Apa yang Sebaiknya Dilakukan Orang Tua?

Apa yang Sebaiknya Dilakukan Orang Tua | | Bagaimana Menghadapi Anak yang Suka Menangis?
Foto: www.freepik.com

“Saya mengerti, memang tidak mudah bagi orang tua menahan diri untuk tidak memarahi, mengancam, mengomeli, menghukum anak. Namun sering kali respons kita yang seperti ini membuat keadaan semakin parah, karena anak merasa tidak dipahami,” tambah psikolog ini.

Saat anak menangis, Rayna menyarankan agar orang tua mendampingi anak dengan menunjukkan rasa empati.

Kamu bisa mengatakan: “Adik sedih ya, mau beli mainan tapi nggak dibolehin karena adik sudah punya dua di rumah-rumahan.” Atau, “Kakak kesal ya, kuenya dihabiskan sama adik. Kakak nggak kebagian. Mama tahu kakak suka yang coklat ‘kan?”

Dan jika anak sudah berhenti menangis, “barulah orang tua bisa memberikan masukan dengan dengan bahasa anak,” sarannya.

Kamu bisa mencoba mengatakannya, begini: “Mama tahu, adik pingin es krim. Adik suka yang stroberi, tapi nggak dibelikan, karena Mama takut monster batuknya semakin besar. Kalau batuk terus, Mama kasihan nanti leher adik sakit. Gini aja, kalau sudah sembuh, kita makan es krim stroberi, ya. Hmm, enak….”

Saat mengatakan itu, Rayna menyarankan untuk mengajak anak berimajinasi, membayangkan apa yang ia inginkan.

Kesimpulan

bagaimana menghadapi anak yang mudah menangis 1 | | Bagaimana Menghadapi Anak yang Suka Menangis?
Foto: www.freepik.com

Jika si kecil menangis di rumah, mungkin orang tua masih bisa tenang. Namun lain ceritanya jika dia memilih menangis di tempat publik, bioskop misalnya. Semua mata memandang.

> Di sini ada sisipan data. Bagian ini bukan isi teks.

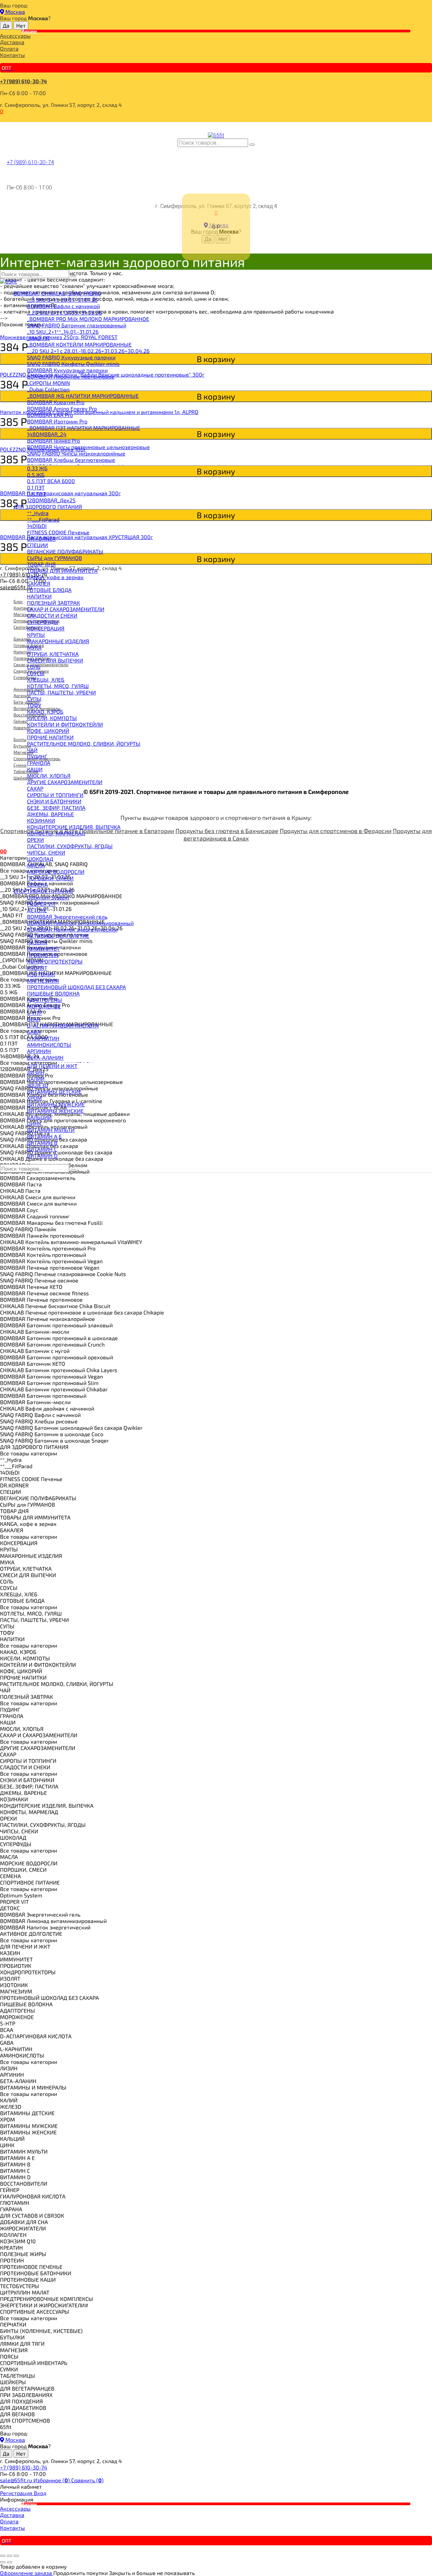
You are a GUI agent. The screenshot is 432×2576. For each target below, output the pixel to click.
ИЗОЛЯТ (37, 968)
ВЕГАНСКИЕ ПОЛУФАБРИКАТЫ (65, 551)
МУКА (34, 647)
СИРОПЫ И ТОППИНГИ (55, 795)
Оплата (9, 48)
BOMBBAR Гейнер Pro (53, 440)
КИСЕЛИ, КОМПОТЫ (52, 718)
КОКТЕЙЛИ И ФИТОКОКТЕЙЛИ (65, 724)
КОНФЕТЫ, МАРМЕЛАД (56, 833)
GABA (33, 1032)
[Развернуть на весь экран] (9, 2556)
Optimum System (48, 897)
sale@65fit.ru (16, 2480)
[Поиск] (252, 145)
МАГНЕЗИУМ (43, 980)
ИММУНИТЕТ (43, 948)
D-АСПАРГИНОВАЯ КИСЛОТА (63, 1025)
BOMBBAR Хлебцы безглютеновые (71, 459)
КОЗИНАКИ (41, 820)
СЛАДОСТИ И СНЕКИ (52, 615)
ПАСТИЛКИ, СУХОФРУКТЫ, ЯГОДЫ (70, 846)
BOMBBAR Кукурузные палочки (67, 370)
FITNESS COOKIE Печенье (58, 532)
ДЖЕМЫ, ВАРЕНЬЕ (50, 814)
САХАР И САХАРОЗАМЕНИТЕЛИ (65, 609)
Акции (29, 31)
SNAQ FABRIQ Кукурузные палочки (71, 357)
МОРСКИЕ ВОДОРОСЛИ (55, 871)
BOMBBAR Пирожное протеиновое (70, 376)
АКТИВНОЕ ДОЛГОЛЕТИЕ (58, 935)
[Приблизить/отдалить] (16, 2556)
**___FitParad (43, 519)
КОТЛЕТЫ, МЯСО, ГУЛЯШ (58, 686)
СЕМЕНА (37, 884)
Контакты (12, 55)
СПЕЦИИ (37, 545)
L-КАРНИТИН (43, 1038)
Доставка (12, 42)
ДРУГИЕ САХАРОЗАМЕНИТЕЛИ (64, 782)
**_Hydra (38, 513)
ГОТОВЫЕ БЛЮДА (49, 590)
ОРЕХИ (35, 839)
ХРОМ (34, 1098)
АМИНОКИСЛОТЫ (49, 1044)
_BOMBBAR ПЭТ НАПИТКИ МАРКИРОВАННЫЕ (83, 427)
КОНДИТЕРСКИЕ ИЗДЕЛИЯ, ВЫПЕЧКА (73, 827)
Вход (40, 2493)
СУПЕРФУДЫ (42, 622)
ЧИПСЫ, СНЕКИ (46, 852)
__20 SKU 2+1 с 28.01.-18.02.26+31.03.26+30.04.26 (88, 351)
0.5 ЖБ (36, 474)
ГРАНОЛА (38, 763)
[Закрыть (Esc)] (2, 2556)
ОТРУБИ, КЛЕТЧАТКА (53, 654)
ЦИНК (34, 1123)
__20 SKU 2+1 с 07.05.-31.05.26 (64, 312)
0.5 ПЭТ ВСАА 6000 (51, 481)
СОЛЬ (33, 666)
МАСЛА (36, 865)
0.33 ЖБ (37, 468)
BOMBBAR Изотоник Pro (57, 421)
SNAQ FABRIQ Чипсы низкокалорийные (76, 453)
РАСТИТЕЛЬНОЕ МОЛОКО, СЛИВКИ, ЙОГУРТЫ (83, 743)
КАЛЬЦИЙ (39, 1117)
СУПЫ (34, 698)
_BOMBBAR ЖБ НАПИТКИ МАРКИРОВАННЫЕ (83, 395)
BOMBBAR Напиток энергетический (72, 929)
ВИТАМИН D (42, 1155)
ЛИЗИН (36, 1072)
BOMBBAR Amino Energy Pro (62, 408)
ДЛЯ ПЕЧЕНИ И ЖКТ (52, 1066)
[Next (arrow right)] (9, 2562)
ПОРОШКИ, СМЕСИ (50, 878)
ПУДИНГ (37, 756)
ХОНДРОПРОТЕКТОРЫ (55, 961)
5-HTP (34, 1012)
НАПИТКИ (39, 596)
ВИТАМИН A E (44, 1136)
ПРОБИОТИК (42, 955)
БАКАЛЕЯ (38, 583)
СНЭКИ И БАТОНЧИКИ (54, 801)
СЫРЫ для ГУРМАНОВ (54, 558)
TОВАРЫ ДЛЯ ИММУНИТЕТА (62, 570)
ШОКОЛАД (40, 859)
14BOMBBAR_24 (46, 434)
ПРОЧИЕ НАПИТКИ (50, 737)
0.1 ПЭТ (36, 487)
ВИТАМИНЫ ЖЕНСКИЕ (55, 1110)
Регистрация (17, 2493)
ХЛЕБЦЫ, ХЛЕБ (45, 679)
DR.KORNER (41, 538)
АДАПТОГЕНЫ (44, 1000)
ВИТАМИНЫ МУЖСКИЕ (56, 1104)
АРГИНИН (39, 1051)
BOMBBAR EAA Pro (50, 415)
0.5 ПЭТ (36, 494)
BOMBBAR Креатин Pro (55, 402)
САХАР (35, 788)
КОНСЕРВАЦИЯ (45, 628)
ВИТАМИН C (42, 1149)
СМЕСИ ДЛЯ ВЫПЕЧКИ (55, 660)
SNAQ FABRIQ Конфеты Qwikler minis (73, 363)
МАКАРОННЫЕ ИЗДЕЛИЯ (58, 641)
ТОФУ (34, 705)
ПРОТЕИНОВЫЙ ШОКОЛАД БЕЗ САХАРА (76, 987)
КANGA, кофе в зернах (55, 577)
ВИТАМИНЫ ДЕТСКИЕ (54, 1091)
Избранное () (52, 2480)
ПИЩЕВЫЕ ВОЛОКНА (53, 993)
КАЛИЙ (36, 1078)
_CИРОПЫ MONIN (48, 383)
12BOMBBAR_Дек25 (51, 500)
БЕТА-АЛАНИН (45, 1057)
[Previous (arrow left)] (2, 2562)
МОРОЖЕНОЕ (44, 1006)
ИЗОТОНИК (41, 974)
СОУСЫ (36, 673)
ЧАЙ (32, 750)
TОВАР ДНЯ (41, 564)
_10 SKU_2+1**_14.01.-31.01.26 (63, 331)
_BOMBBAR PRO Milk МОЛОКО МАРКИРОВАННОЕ (88, 319)
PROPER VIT (41, 903)
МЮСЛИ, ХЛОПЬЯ (49, 775)
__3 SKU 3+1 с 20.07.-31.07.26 (62, 299)
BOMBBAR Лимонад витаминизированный (80, 923)
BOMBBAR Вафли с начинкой (63, 306)
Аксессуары (15, 35)
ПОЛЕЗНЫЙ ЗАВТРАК (53, 602)
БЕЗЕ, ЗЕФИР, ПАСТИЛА (56, 807)
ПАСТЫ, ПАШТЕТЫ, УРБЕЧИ (61, 692)
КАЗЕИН (37, 942)
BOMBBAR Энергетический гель (67, 916)
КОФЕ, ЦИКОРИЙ (48, 731)
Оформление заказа (26, 2573)
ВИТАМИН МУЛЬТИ (51, 1130)
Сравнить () (87, 2480)
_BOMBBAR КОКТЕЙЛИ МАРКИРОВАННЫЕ (79, 344)
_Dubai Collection (48, 389)
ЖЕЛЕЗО (37, 1085)
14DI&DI (37, 526)
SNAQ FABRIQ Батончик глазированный (76, 325)
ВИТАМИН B (42, 1142)
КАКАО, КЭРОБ (45, 711)
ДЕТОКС (37, 910)
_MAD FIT (38, 338)
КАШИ (35, 769)
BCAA (33, 1019)
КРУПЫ (36, 634)
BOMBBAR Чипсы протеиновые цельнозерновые (88, 447)
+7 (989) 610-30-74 (23, 81)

Jika kamu merasa malu, “itu sangat wajar karena cemas dianggap kurang bisa mendidik anak,” imbuh Rayna.

Jika ini kamu alami, Rayna menyarankan untuk tidak panik. “Agar orang tua bisa lebih tenang dan tidak panik, ingatlah untuk menarik napas dalam-dalam. Ajak anak ke tempat sepi, lalu bicarakan dengan anak agar tangisnya mereda,” ujarnya.

“Ketika anak menangis, orang tua sebisa mungkin menunjukkan empati terlebih dahulu,” Rayna mengingatkan.

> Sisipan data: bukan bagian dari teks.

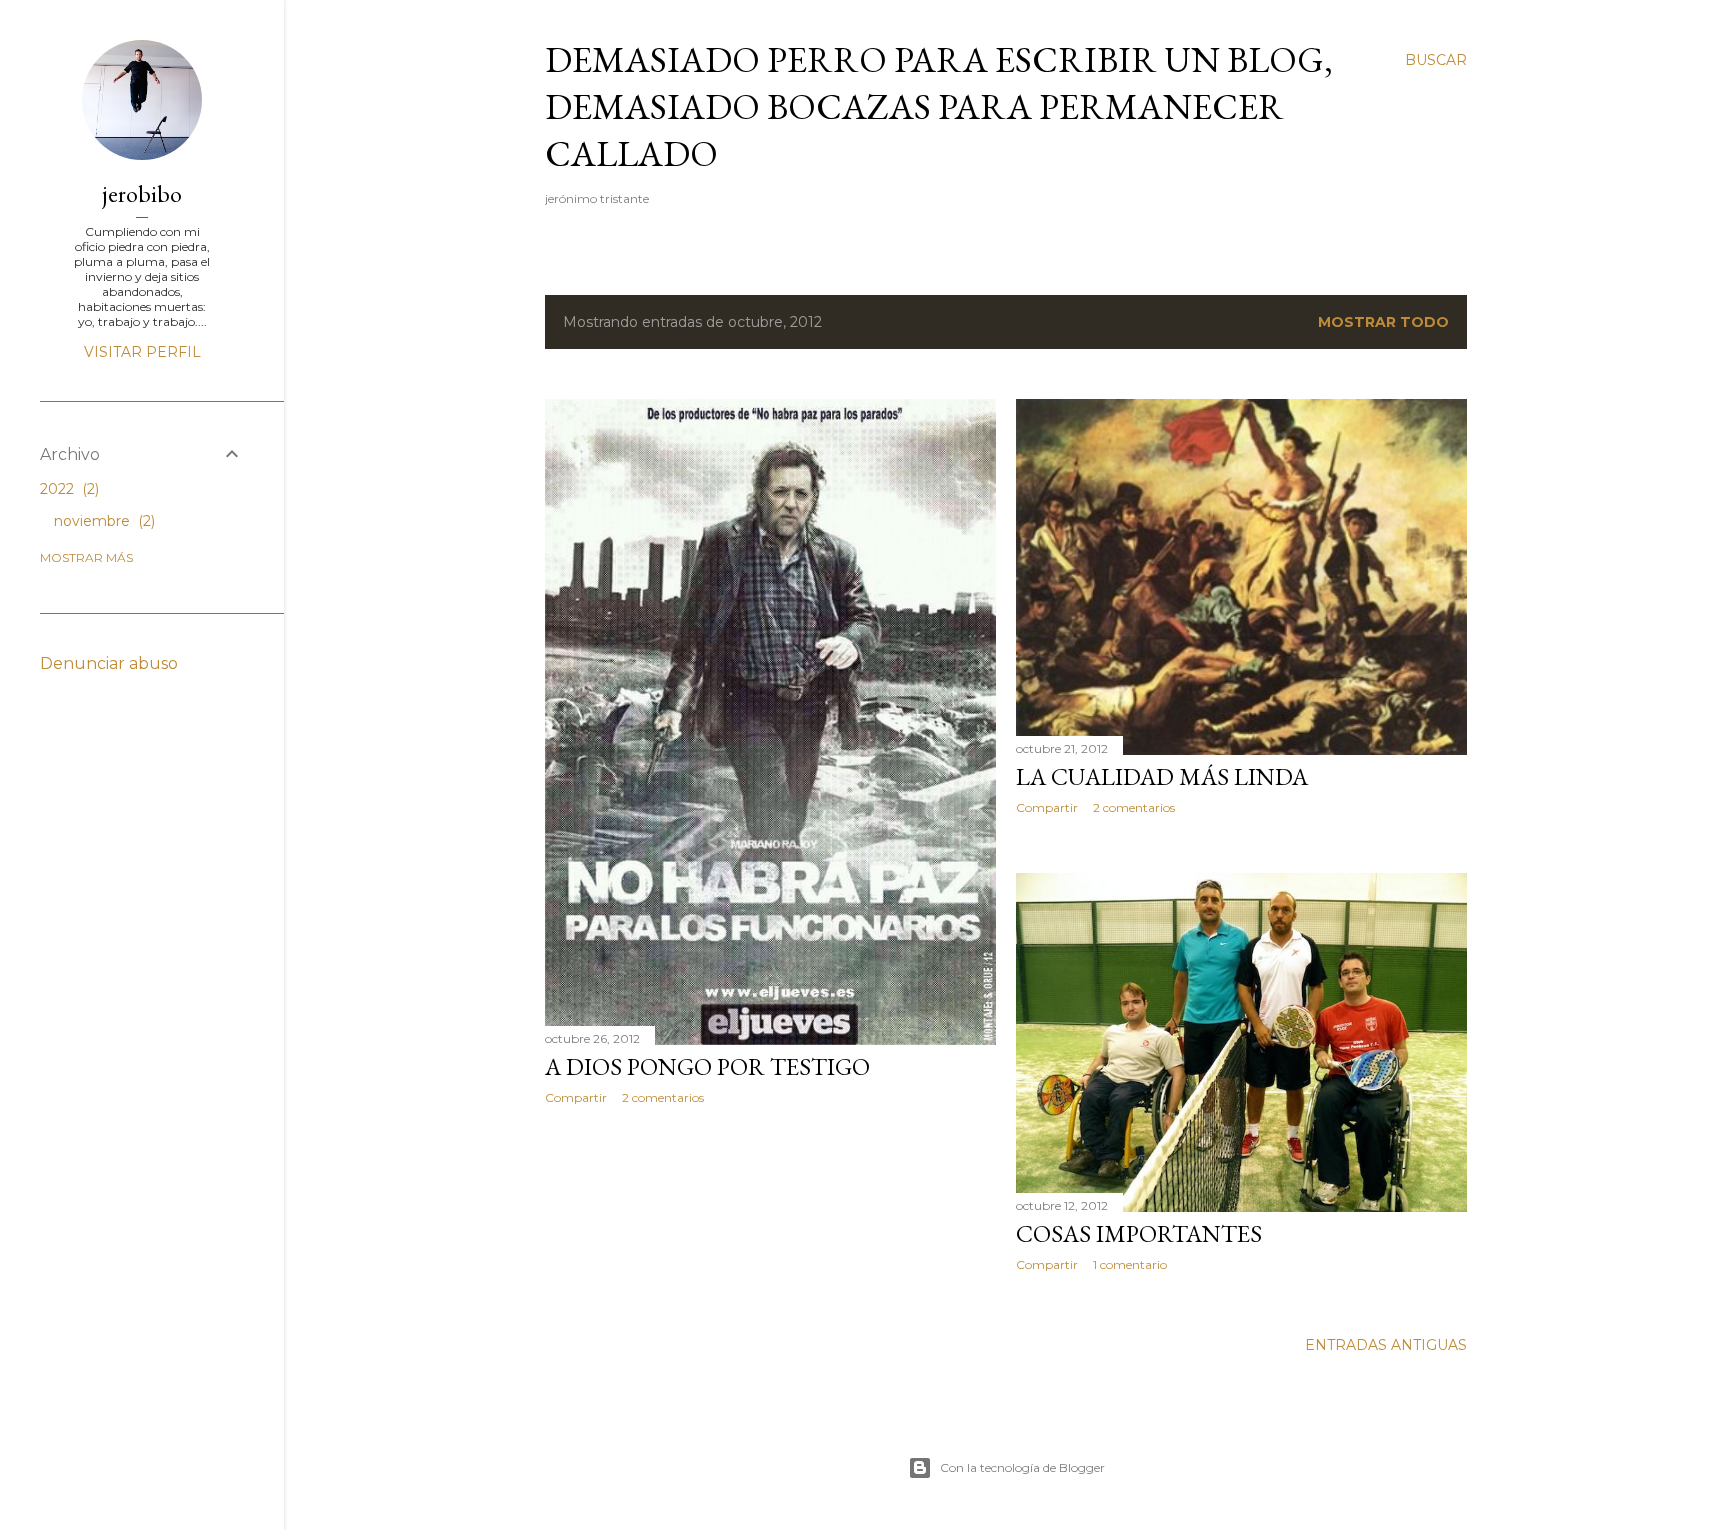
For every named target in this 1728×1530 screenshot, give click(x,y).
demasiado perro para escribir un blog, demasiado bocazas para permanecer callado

“Lalu setelah tangis anak berhenti, orang tua mengajak anak untuk menarik napas panjang. ‘Satu tarik… Dua buang… Tiga tarik… Empat buang…'”

Dan jangan lupa memberikan penjelasan dengan bahasa anak.

Misalnya dengan mengatakan, “Mama tahu adik sedih karena ….. Adik boleh sedih kok. Nah, sekarang Mama sudah ajarkan kalau adik sedih harus gimana, supaya sedihnya hilang. Kalo adik sedih, Mama temani ya, Nak. Adik boleh minta Mama peluk, kok”.

Apabila cara-cara serupa belum menunjukkan hasil, “silakan menghubungi psikolog untuk dilakukan asesmen lebih lanjut untuk dibuatkan program terapi individual (misalnya terapi sensori, terapi perilaku) untuk anak,” sarannya.